§ TASKS FOR THIS EXERCISE:
a) Using the excerpt on feeding turkey to dogs, explain in one to three sentences why it tells owners to remove all the bones before giving a dog turkey meat.
b) Carry on with the excerpt on feeding turkey to dogs, starting right after its final sentence.

(Beginning of EXCERPT TO READ)

The biggest benefits of feeding turkey to your dog are:

1. Turkey Is Rich in Protein

Like all meats, turkey is a great source of protein that helps keep your dog energized throughout the day. The proteins from turkey meat will also help build lean and strong muscles thus supporting your dog’s overall health.

With approximately 29 g of protein per 100 g of meat, white turkey meat is a lean source of protein with a great nutritional value. 

2. Turkey Support Heart Health

Turkey meat is loaded with vitamin B6 which is one of those nutrients that your dog needs to stay healthy and thrive. Also known as pyridoxine, vitamin B6 is involved in making proteins, hormones, and neurotransmitters that carry signals between nerve cells. 

Studies have found that vitamin B6 reduces blood levels of homocysteine, a chemical that’s linked with heart disease. This vitamin also reduces the chance of blood clots and helps lower blood pressure which also reduces the risk of heart disease (source).

3. Turkey Promotes Strong Bones

Turkey meat contains phosphorus and calcium which are essential minerals necessary for bone health. Both of these minerals are involved in several other functions within your dog’s body and are vital for teeth health and have major roles in blood coagulation and muscular contraction.

Risks of Feeding Turkey to Dogs

Risks of Feeding Turkey to Dogs

Turkey isn’t toxic to dogs, but there are a few risks you should be aware of before you start to feed your dog turkey. 

The biggest downsides of feeding turkey to your dog are:

1. Choking Hazard

Plainly cooked turkey meat is safe for dogs, but cooked turkey bones can cause intestinal obstruction and pose a choking hazard (source). Like chicken, turkey has very brittle bones that can easily break and get lodged inside your dog’s throat, restricting their airflow and leading to choking.

If you decide to let your dog eat turkey meat, remove all the bones first! And if by any chance your pup manages to swallow a bone, contact your vet and observe your dog for signs of choking and intestinal blockage.

(End of EXCERPT TO READ)
(Beginning of EXTRACTED DATA)

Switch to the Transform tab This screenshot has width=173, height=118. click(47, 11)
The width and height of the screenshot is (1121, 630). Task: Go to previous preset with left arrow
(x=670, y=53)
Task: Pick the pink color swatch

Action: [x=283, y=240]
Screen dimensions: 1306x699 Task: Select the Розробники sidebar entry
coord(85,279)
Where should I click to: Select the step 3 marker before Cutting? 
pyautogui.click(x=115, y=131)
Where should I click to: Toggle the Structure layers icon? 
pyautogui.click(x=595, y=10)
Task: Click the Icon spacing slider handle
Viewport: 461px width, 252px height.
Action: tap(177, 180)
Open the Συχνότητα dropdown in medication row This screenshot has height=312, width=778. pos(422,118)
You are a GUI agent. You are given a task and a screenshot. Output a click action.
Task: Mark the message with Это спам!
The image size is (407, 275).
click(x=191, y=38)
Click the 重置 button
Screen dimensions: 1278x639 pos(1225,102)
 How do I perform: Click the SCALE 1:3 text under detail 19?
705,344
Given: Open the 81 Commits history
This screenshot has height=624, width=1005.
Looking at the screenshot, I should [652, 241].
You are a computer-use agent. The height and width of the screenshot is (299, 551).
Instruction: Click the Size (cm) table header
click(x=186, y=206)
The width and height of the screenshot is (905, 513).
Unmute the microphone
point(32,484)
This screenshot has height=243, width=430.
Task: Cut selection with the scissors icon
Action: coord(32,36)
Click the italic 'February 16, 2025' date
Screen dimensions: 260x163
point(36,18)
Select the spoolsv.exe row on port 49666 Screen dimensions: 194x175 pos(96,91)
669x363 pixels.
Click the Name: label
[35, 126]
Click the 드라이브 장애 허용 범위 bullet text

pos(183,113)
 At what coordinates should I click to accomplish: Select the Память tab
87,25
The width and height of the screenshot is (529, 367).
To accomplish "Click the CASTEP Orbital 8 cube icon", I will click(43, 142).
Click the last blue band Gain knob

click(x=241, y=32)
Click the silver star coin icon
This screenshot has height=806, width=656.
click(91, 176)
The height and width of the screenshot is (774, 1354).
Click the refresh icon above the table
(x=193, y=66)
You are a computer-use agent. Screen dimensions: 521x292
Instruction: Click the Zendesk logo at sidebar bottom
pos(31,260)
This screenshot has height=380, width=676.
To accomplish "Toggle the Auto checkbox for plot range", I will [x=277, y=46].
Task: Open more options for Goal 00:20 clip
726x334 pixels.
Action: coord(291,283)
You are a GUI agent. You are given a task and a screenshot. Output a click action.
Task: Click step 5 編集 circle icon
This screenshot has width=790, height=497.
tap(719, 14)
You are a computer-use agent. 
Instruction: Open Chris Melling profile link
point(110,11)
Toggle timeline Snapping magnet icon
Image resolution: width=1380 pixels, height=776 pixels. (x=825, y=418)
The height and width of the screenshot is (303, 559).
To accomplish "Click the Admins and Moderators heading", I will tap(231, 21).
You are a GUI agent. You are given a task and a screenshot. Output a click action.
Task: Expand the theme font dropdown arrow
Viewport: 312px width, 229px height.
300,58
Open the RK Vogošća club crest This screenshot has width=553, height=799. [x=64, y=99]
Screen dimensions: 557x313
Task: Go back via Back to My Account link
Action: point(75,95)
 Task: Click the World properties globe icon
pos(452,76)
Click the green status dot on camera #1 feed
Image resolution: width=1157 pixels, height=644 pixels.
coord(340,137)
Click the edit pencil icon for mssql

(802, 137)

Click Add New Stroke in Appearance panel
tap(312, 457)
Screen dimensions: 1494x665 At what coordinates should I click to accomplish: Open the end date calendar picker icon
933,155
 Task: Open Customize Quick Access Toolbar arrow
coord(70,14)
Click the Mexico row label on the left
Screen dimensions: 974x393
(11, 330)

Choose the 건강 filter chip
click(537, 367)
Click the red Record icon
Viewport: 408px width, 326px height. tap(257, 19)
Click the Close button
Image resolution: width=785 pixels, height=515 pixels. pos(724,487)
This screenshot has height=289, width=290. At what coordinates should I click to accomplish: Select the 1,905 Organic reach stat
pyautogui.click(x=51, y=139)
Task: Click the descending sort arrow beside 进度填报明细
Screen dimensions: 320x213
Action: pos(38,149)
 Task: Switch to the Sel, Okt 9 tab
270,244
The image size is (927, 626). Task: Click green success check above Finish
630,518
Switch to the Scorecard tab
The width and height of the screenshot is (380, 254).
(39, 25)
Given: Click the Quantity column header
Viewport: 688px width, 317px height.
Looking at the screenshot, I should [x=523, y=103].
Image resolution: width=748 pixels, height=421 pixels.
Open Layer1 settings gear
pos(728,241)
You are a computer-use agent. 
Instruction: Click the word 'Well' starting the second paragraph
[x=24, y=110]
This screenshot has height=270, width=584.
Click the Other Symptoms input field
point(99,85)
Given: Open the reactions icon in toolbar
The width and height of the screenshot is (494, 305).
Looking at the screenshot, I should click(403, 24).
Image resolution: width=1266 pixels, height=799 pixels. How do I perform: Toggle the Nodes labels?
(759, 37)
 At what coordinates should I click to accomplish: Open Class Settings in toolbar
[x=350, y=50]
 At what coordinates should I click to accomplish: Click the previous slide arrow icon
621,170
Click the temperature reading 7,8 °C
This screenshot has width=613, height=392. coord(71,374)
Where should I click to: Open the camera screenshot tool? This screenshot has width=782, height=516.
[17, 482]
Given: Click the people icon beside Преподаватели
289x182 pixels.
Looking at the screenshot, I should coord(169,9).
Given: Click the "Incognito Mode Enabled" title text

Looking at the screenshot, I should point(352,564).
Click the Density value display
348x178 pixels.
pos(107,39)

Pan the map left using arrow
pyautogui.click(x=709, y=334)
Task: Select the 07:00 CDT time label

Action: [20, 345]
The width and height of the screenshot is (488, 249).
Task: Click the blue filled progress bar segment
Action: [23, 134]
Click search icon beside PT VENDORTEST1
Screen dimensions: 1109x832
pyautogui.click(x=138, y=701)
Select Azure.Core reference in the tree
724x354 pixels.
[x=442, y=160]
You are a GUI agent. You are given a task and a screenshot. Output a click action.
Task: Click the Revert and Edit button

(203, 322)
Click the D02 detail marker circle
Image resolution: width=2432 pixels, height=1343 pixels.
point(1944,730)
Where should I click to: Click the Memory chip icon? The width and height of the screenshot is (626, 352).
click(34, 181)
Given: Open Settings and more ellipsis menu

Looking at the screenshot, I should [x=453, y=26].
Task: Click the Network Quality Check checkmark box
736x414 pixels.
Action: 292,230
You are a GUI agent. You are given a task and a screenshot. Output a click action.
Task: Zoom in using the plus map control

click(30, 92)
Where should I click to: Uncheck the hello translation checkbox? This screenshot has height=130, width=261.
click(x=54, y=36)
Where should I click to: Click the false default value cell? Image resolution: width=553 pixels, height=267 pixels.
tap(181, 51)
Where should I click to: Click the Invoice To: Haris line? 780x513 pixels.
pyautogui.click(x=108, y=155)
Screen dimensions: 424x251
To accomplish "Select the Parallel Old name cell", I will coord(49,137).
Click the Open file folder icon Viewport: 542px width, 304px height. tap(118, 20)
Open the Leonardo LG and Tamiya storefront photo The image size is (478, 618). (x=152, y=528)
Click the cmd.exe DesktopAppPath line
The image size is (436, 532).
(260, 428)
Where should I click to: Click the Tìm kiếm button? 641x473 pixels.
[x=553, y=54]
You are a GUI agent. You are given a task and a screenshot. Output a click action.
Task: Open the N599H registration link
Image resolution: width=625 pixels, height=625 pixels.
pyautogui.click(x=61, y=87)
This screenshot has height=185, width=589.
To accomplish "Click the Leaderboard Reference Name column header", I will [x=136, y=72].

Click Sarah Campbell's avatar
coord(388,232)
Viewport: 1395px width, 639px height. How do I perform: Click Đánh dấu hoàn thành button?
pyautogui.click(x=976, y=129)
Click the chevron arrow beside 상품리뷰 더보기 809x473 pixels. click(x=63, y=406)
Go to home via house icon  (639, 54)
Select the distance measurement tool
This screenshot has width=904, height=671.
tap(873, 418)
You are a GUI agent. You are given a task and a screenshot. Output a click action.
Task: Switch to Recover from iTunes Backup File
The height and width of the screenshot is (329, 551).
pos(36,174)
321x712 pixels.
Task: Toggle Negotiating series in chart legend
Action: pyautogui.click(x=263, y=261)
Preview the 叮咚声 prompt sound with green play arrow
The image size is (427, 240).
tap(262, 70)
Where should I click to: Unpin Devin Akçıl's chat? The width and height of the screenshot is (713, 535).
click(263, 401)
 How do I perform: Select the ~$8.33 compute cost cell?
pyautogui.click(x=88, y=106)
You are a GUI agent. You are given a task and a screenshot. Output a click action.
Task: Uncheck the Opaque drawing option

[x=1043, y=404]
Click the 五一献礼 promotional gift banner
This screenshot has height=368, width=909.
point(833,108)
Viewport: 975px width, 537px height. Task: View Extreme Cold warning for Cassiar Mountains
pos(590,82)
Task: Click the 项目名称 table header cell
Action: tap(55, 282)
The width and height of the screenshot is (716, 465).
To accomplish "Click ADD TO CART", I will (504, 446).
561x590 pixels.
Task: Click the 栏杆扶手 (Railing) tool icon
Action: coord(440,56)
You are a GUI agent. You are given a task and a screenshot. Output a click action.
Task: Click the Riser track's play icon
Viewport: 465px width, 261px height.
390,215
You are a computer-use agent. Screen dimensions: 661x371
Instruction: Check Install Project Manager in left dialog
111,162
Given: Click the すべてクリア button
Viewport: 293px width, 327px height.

(End of EXTRACTED DATA)

§ RESPONSES BY TASK:
a) Cooked turkey bones are very brittle and can easily break and get lodged in a dog's throat. This restricts the dog's airflow and can lead to choking. The bones can also cause intestinal obstruction.

b)
2. Extra Fat

The fat found in turkey skin, or the added oils used for cooking the turkey can cause digestive upset and lead to pancreatitis in dogs. Pancreatitis is an extremely painful and potentially life-threatening condition in which the pancreas becomes inflamed.

To prevent painful bouts of pancreatitis, only feed skinless turkey meat to your dog, and don’t add extra oils, butter, or fat to enhance the flavor. 

3. Digestive Problems

The biggest problem with leftover turkey is that it’s often seasoned with salt, pepper, and herbs that can irritate your dog’s intestines and cause digestive upset. Furthermore, Thanksgiving turkeys are often stuffed with onions and garlic which are toxic to dogs when consumed in large amounts. 

How Much Turkey Can a Dog Eat?

You can feed turkey to your dog safely, as long as it’s deboned, skinless, and plainly cooked. If your dog loves the taste of turkey meat you can use it as a high-value treat. 

When it comes to treats, follow the 10% rule, meaning that treats should make only up to 10% of your dog’s daily calorie intake.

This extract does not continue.